[Collected data entries]
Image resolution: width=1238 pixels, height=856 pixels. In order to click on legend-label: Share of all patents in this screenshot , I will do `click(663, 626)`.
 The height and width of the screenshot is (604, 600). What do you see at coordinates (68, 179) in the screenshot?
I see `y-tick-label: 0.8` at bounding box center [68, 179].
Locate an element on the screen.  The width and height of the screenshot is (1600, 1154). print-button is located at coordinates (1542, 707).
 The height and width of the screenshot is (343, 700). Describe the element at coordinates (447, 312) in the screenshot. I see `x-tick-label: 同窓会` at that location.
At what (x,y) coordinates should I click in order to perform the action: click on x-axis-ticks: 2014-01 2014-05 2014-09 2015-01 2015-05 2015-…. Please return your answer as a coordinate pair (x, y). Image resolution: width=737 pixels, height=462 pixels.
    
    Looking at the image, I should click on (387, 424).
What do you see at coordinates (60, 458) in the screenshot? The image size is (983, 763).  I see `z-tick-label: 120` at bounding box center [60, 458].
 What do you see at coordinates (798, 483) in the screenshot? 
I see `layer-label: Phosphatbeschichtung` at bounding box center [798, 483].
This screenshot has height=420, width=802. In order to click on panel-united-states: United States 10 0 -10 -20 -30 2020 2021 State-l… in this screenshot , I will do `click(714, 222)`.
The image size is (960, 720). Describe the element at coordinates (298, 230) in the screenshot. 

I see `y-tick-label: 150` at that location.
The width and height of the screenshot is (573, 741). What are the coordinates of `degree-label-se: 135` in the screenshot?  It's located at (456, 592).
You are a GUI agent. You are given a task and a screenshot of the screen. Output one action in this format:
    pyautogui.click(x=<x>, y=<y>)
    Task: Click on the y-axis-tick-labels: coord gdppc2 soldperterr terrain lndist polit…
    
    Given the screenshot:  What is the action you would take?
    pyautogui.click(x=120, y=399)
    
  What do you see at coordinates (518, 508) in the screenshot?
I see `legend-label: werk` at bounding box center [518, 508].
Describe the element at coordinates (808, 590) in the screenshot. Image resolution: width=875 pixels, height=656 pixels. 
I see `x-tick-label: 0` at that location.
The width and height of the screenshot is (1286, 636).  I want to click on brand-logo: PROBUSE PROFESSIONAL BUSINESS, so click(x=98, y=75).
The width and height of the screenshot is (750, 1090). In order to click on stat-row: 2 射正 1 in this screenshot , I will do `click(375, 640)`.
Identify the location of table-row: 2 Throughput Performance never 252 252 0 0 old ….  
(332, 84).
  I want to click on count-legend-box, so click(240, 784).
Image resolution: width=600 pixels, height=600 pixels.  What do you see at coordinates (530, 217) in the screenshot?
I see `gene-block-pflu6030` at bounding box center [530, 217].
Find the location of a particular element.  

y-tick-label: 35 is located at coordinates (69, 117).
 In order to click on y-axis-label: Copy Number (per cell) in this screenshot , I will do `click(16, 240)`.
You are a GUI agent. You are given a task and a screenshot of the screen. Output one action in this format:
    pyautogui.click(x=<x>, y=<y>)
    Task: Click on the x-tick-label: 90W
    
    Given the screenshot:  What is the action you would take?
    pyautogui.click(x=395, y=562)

* _THE PROBLEM_:
Rewrite the data above with each instance of "Image resolution" changed to "Display resolution", leaving every other character untouched.

* _FINISHED TASK_:
Display resolution: width=1238 pixels, height=856 pixels. In order to click on legend-label: Share of all patents in this screenshot , I will do `click(663, 626)`.
 The height and width of the screenshot is (604, 600). What do you see at coordinates (68, 179) in the screenshot?
I see `y-tick-label: 0.8` at bounding box center [68, 179].
Locate an element on the screen.  The width and height of the screenshot is (1600, 1154). print-button is located at coordinates (1542, 707).
 The height and width of the screenshot is (343, 700). Describe the element at coordinates (447, 312) in the screenshot. I see `x-tick-label: 同窓会` at that location.
At what (x,y) coordinates should I click in order to perform the action: click on x-axis-ticks: 2014-01 2014-05 2014-09 2015-01 2015-05 2015-…. Please return your answer as a coordinate pair (x, y). Display resolution: width=737 pixels, height=462 pixels.
    
    Looking at the image, I should click on (387, 424).
What do you see at coordinates (60, 458) in the screenshot? The image size is (983, 763).  I see `z-tick-label: 120` at bounding box center [60, 458].
 What do you see at coordinates (798, 483) in the screenshot? 
I see `layer-label: Phosphatbeschichtung` at bounding box center [798, 483].
This screenshot has height=420, width=802. In order to click on panel-united-states: United States 10 0 -10 -20 -30 2020 2021 State-l… in this screenshot , I will do `click(714, 222)`.
The image size is (960, 720). Describe the element at coordinates (298, 230) in the screenshot. 

I see `y-tick-label: 150` at that location.
The width and height of the screenshot is (573, 741). What are the coordinates of `degree-label-se: 135` in the screenshot?  It's located at (456, 592).
You are a GUI agent. You are given a task and a screenshot of the screen. Output one action in this format:
    pyautogui.click(x=<x>, y=<y>)
    Task: Click on the y-axis-tick-labels: coord gdppc2 soldperterr terrain lndist polit…
    
    Given the screenshot:  What is the action you would take?
    pyautogui.click(x=120, y=399)
    
  What do you see at coordinates (518, 508) in the screenshot?
I see `legend-label: werk` at bounding box center [518, 508].
Describe the element at coordinates (808, 590) in the screenshot. Display resolution: width=875 pixels, height=656 pixels. 
I see `x-tick-label: 0` at that location.
The width and height of the screenshot is (1286, 636).  I want to click on brand-logo: PROBUSE PROFESSIONAL BUSINESS, so click(x=98, y=75).
The width and height of the screenshot is (750, 1090). In order to click on stat-row: 2 射正 1 in this screenshot , I will do `click(375, 640)`.
Identify the location of table-row: 2 Throughput Performance never 252 252 0 0 old ….  
(332, 84).
  I want to click on count-legend-box, so click(240, 784).
Display resolution: width=600 pixels, height=600 pixels.  What do you see at coordinates (530, 217) in the screenshot?
I see `gene-block-pflu6030` at bounding box center [530, 217].
Find the location of a particular element.  

y-tick-label: 35 is located at coordinates (69, 117).
 In order to click on y-axis-label: Copy Number (per cell) in this screenshot , I will do `click(16, 240)`.
You are a GUI agent. You are given a task and a screenshot of the screen. Output one action in this format:
    pyautogui.click(x=<x>, y=<y>)
    Task: Click on the x-tick-label: 90W
    
    Given the screenshot:  What is the action you would take?
    pyautogui.click(x=395, y=562)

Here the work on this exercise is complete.